(Available records begins)
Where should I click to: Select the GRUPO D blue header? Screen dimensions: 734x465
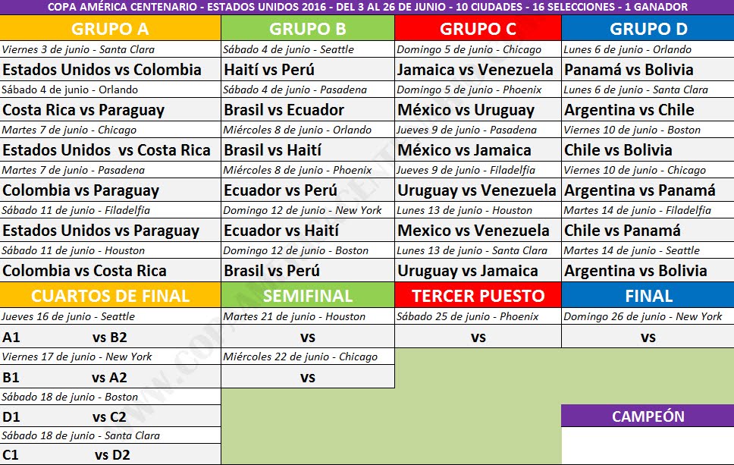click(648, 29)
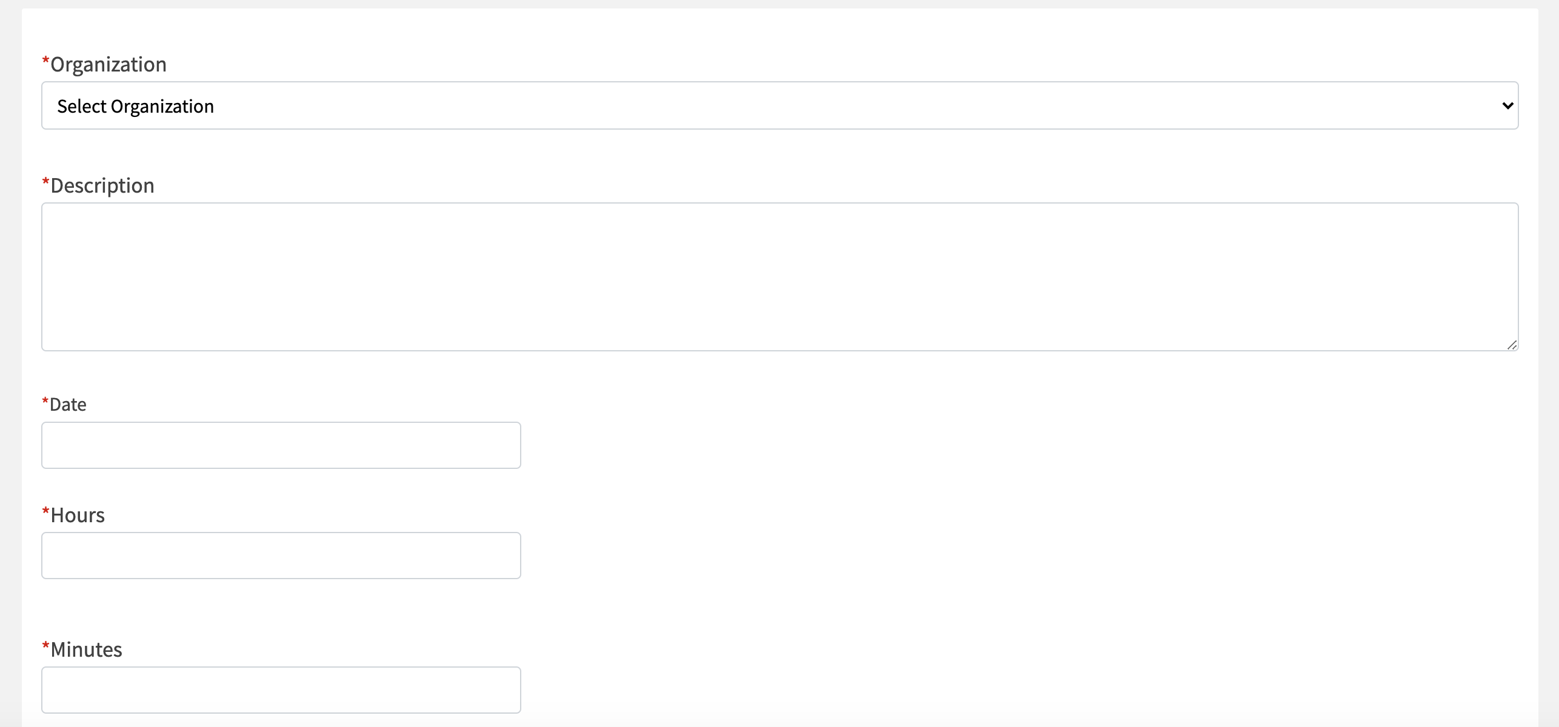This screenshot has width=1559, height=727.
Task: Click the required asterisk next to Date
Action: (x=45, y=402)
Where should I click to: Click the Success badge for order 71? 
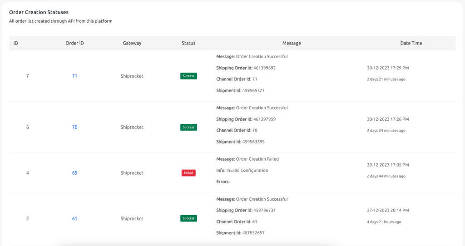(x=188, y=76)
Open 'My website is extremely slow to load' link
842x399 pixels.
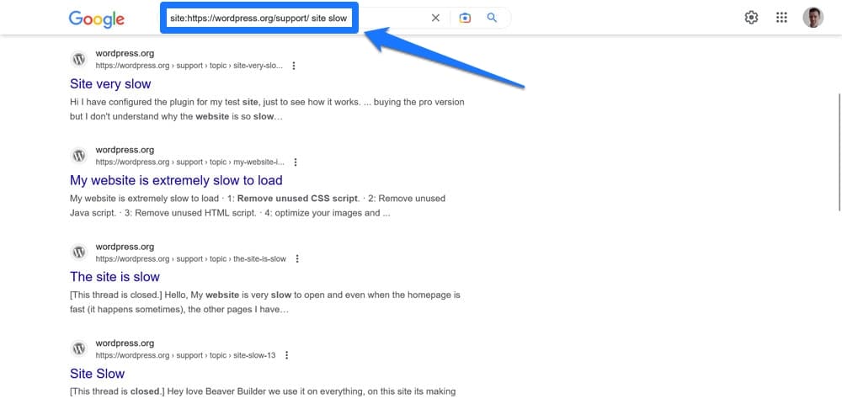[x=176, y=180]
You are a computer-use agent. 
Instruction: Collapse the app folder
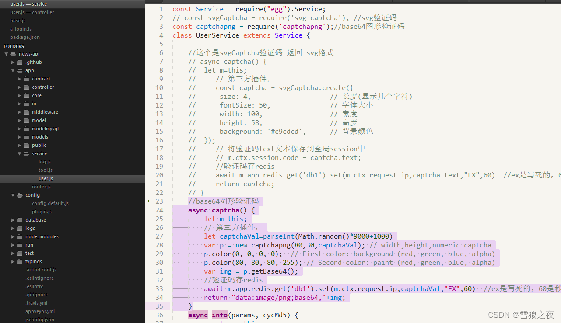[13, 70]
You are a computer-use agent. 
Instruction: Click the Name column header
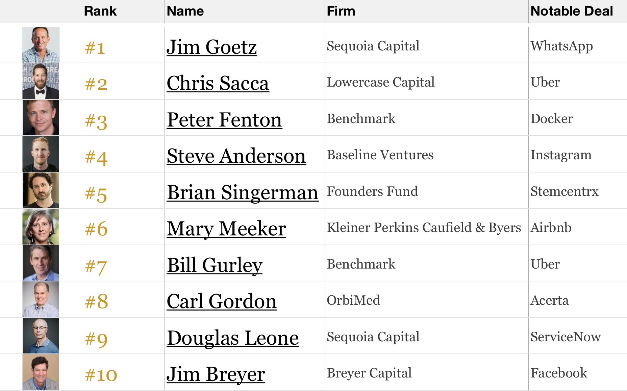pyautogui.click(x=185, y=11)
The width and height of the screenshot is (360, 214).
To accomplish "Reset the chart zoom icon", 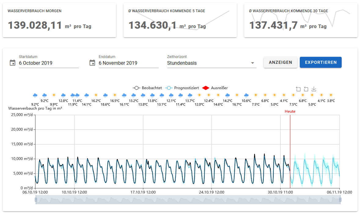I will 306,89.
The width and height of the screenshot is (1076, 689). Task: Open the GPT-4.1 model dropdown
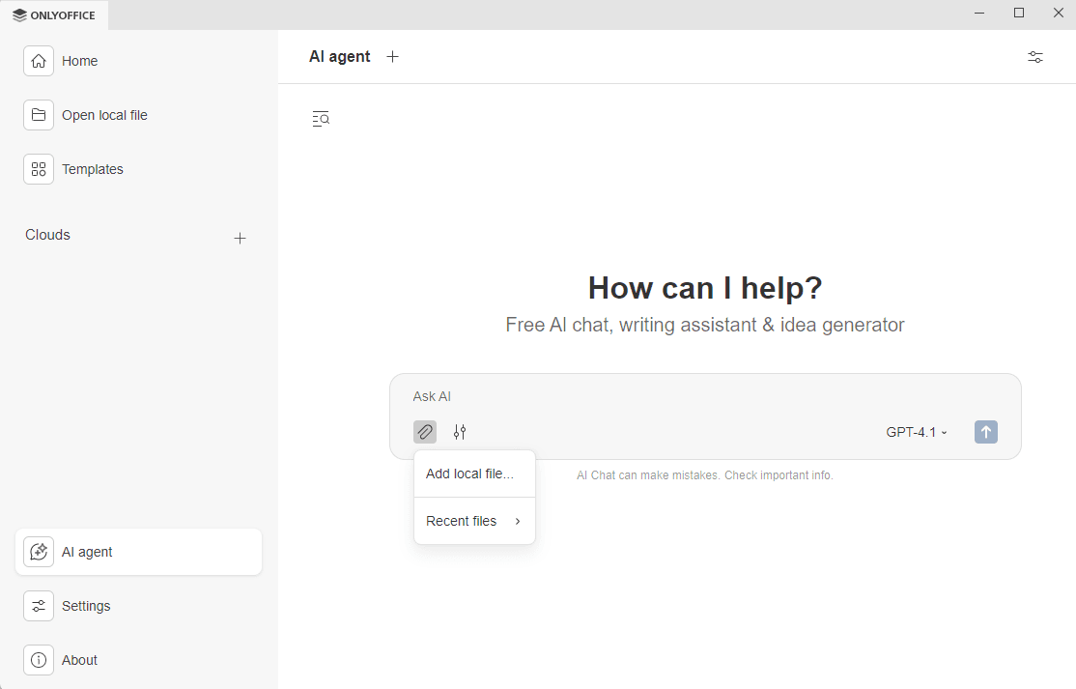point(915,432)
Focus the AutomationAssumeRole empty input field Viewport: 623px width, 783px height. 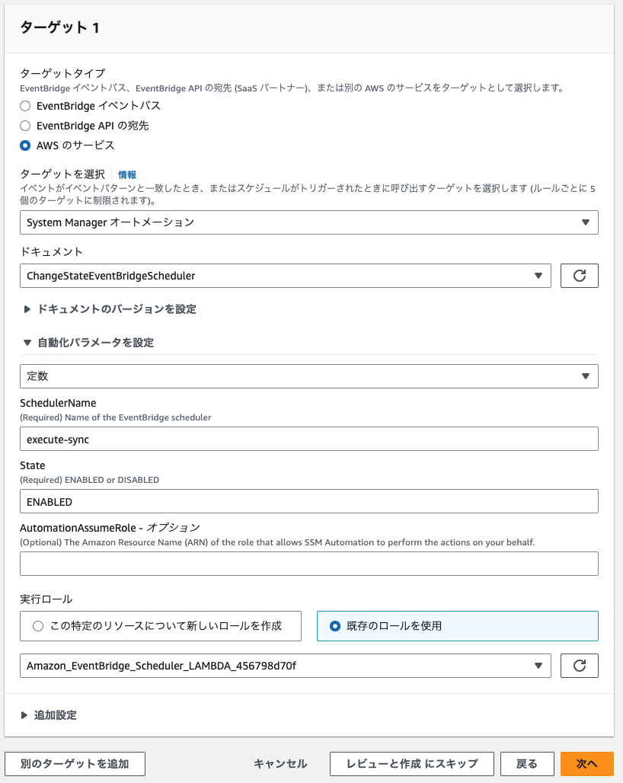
(Available records ends)
§ What the exercise asks
The required result is an exact copy of the lines from the line containing "The width and height of the screenshot is (1076, 689)." through the end of the entries, with every picture left out.

§ Exercise solution
The width and height of the screenshot is (1076, 689). Task: Open the GPT-4.1 model dropdown
point(915,432)
Focus the AutomationAssumeRole empty input field Viewport: 623px width, 783px height. 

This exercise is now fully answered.